▸ TEXT BLOCK:
------------------------------------------------
# Smoking in my 2-Channel Room....How bad is it?



## Guest (Jan 30, 2007)

Hi, I know I probably going to get the rath of a lot of you......and I probably deserve it.

I do smoke in my 2 channel dedicated 11'x13' listening room. I know this is probably a big "NO NO", but after a long hard day at the office, I really enjoy a couple of cold beers and to a smoker, cigarettes naturally go along with that.

Aside from the obvious reasons I shouldn't even be smoking (trust me...I am the first to admit it is a nasty unhealthy habit)........How detrimental is the lingering smoke on the equipment?

Thanks in advance for not being "too" brutal on me. :surrender: Mark


----------



## Guest (Jan 30, 2007)

First of all I must say that I myself am a smoker
And I agree that when I try to relax listening to music after a hard day,
some cigarettes are a must for me too
But although I do this for many years, I havent encoundered any problems, with the stereo, I mean:bigsmile: 
One word of caution: You must always be able to see the equipment through the smoke to be on the safe side:rofl2: :rofl2: :rofl2:


----------



## Josuah (Apr 26, 2006)

If you try to sell the equipment, and it smells like smoke (the smell lingers in cables and plastics, etc.), then you'll have an unhappy buyer on the other end.


----------



## muse77 (Dec 14, 2006)

I don't think smoking would hurt anything. I would be more concerned with dust and dirt getting in the equipment. I work in a factory and see a lot worse. We have computer and electronic equipment that gets coated with a black oily dirt. The casting area gets graphite in everything but the equipment keeps chugging along, until it overheats ( dirt is an insulator). 


Bryan


----------



## Hakka (Sep 10, 2006)

I've heard people recommend an air purifier for smoking in the HT.


----------



## Josuah (Apr 26, 2006)

There are a bunch of weird chemicals and compounds in cigarette smoke. I don't know how that would affect things.


----------



## Sonnie (Apr 11, 2006)

I use to smoke... way back when. My parents (over 70) still smoke and the smell to a non-smoker is not desirable, at least not for me and quite a few other non-smokers I know. I would personally prefer not to buy from a smoker, but I suppose I would not let that hinder a good enough deal. I do know that I have seen it mentioned on Audiogon on several occasions that the owner is a non-smoker. I think some people do take it into consideration. Whether it actually hurts the performance of the equipment... I don't know. I'd go for the purifier to be on the safe side.
------------------------------------------------
▸ Rows of pointing data:
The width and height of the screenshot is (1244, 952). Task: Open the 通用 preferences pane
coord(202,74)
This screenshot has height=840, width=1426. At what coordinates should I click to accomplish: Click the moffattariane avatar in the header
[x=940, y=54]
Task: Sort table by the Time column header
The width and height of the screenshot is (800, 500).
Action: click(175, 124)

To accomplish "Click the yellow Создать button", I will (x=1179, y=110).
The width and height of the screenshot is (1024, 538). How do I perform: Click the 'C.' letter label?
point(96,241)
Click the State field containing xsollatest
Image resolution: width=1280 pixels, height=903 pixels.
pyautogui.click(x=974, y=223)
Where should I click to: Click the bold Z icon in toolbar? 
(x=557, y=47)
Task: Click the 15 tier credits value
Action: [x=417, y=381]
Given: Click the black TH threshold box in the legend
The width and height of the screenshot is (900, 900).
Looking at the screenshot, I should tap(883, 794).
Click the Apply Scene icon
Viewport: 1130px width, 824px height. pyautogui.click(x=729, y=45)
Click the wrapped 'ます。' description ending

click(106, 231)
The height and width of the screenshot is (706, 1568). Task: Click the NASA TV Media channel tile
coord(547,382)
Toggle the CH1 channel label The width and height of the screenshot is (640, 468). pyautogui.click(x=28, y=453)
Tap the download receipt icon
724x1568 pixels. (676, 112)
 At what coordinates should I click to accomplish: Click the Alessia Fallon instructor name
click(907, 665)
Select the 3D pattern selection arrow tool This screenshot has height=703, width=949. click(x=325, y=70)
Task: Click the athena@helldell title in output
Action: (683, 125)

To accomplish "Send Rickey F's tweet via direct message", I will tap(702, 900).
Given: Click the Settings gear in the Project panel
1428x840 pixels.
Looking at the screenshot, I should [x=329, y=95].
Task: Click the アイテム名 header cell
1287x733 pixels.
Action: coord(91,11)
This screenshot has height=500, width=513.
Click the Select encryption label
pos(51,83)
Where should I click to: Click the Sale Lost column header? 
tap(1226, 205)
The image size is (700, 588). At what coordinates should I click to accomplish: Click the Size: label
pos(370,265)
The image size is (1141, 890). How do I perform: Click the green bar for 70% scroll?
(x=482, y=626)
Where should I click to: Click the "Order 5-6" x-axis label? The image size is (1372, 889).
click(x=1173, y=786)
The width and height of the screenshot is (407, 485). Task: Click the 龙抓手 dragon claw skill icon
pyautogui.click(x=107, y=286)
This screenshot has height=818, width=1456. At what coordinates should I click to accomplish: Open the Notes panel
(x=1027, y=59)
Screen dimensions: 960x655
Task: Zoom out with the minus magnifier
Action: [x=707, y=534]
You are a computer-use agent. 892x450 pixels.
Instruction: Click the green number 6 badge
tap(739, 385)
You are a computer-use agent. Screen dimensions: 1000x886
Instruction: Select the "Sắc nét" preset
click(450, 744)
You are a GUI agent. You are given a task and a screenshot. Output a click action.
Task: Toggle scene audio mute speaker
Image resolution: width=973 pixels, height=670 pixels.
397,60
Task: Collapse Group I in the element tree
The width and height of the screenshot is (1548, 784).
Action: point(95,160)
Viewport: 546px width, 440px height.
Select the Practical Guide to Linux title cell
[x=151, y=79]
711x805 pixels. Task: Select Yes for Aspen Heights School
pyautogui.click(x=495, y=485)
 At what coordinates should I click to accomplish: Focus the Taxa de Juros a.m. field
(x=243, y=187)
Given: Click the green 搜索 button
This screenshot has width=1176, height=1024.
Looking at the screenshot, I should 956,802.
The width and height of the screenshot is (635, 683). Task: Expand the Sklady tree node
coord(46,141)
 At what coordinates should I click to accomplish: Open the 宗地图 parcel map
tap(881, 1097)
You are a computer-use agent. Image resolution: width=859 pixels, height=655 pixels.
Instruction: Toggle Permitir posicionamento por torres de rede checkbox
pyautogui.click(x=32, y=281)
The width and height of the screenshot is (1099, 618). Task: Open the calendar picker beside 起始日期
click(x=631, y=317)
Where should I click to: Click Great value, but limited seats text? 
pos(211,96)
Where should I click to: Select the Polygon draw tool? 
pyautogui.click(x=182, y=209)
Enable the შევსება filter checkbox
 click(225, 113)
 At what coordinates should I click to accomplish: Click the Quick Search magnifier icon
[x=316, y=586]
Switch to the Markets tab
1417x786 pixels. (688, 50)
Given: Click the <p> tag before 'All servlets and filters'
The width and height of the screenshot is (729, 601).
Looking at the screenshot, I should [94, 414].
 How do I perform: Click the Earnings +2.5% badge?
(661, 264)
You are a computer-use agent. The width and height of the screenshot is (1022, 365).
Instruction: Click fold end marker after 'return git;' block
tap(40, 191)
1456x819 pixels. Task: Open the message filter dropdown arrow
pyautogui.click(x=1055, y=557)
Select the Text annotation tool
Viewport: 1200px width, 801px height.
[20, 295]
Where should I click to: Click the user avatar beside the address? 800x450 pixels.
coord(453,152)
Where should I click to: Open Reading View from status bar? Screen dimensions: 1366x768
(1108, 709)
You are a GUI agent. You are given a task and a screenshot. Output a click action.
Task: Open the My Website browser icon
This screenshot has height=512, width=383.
------------------------------------------------
▸ TO-DO LIST:
1 - Reproduce everything in the thread on smoking in a listening room from "I don't think" down to "is an insulator).".
2 - Write what comes next in the thread on smoking in a listening room, carrying on after its final sentence.
The rows stand apart from the thread on smoking in a listening room and are separate material.

▸ ANSWERS TO THE EXERCISES:
1 -
I don't think smoking would hurt anything. I would be more concerned with dust and dirt getting in the equipment. I work in a factory and see a lot worse. We have computer and electronic equipment that gets coated with a black oily dirt. The casting area gets graphite in everything but the equipment keeps chugging along, until it overheats ( dirt is an insulator).

2 -
----------



## rcarlton (Apr 29, 2006)

I bought an amp from a smoker. Had to let it sit in the garage for awhile and put an air freshener near it. Eventually I allowed it in the house.


----------



## Chrisbee (Apr 20, 2006)

There's nothing worse than an ex-smoker pontificating on how others should avoid this filthy habit. 

But this AV use (and abuse) really does seem to be catching hold.


----------



## russ.will (May 10, 2006)

I don't think smoking could do much good for anything optical. There's probably a hundred reasons why it would take 30 years of 40 a day to create real problems, but I can't imagine it would help DVD/BR/CD players. We spend oodles on small tweeks to make tiny differences, why naff it all up by fogging the lenses?

Oh! And I do smoke.

Russell


----------



## Guest (Jul 17, 2007)

I smoked too but quit for 10 years now! Hard to kill this habit but keep trying to cut down. The reason I took up interest for hi fi is to get rid of smoking??? Unbelievable trade off for me and it is real! I still get stuck with the love of hi fi as it save me from smoking. 

I can understand all the problems facing all smokers as I was myself but not smoking the smoke to the equipment. Yes, you bet all things you touched have the odour of the nicortine (nasty smell even to smokers). 

My 1cent suggestion: if you can quit and continue enjoy music or movie or both, the best person you will be. Best wishes to all smokers forumers.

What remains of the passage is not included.